Exercise
Produce exactly the lines starting at the one containing "Task: Click the Lihat video tutorial button" and ending at the last line of the material, with nothing added.

Data under study

-=-=-=-=-

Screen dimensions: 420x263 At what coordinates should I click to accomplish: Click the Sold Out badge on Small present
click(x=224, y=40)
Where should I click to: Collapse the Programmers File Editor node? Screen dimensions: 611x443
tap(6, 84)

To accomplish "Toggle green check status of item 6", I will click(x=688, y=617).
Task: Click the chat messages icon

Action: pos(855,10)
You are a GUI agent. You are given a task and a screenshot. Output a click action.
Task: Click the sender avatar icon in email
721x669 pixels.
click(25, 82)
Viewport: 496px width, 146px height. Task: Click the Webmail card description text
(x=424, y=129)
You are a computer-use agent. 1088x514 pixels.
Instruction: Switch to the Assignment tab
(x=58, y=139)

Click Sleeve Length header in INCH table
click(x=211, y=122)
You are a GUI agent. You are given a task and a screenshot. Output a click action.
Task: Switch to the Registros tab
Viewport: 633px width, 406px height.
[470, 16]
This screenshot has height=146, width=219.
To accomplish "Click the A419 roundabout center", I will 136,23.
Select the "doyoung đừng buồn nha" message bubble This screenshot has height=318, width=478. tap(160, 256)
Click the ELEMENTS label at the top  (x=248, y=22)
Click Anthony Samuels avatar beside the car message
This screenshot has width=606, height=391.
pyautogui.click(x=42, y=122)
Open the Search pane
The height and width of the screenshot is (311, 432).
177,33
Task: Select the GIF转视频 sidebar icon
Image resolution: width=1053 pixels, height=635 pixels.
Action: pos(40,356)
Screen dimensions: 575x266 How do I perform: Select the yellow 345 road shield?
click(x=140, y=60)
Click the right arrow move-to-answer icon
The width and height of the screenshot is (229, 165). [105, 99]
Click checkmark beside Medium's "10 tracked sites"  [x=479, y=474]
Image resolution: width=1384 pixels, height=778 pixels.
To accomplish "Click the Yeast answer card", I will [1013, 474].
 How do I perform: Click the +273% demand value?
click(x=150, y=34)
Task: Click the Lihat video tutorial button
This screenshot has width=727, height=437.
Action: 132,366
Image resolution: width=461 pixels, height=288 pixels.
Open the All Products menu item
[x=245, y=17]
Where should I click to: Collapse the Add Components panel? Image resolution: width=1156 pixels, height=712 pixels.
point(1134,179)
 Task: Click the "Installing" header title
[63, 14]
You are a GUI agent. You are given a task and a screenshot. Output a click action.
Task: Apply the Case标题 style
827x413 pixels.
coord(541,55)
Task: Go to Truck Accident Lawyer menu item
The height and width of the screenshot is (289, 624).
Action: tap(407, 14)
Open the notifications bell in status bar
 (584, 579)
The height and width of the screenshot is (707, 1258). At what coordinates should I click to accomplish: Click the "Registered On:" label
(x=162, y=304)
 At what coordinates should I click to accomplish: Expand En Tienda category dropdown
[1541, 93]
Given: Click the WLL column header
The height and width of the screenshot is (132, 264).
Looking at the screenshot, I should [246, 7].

-=-=-=-=-

Result
Task: Click the Lihat video tutorial button
This screenshot has width=727, height=437.
Action: 132,366
Image resolution: width=461 pixels, height=288 pixels.
Open the All Products menu item
[x=245, y=17]
Where should I click to: Collapse the Add Components panel? Image resolution: width=1156 pixels, height=712 pixels.
point(1134,179)
 Task: Click the "Installing" header title
[63, 14]
You are a GUI agent. You are given a task and a screenshot. Output a click action.
Task: Apply the Case标题 style
827x413 pixels.
coord(541,55)
Task: Go to Truck Accident Lawyer menu item
The height and width of the screenshot is (289, 624).
Action: tap(407, 14)
Open the notifications bell in status bar
 (584, 579)
The height and width of the screenshot is (707, 1258). At what coordinates should I click to accomplish: Click the "Registered On:" label
(x=162, y=304)
 At what coordinates should I click to accomplish: Expand En Tienda category dropdown
[1541, 93]
Given: Click the WLL column header
The height and width of the screenshot is (132, 264).
Looking at the screenshot, I should [246, 7].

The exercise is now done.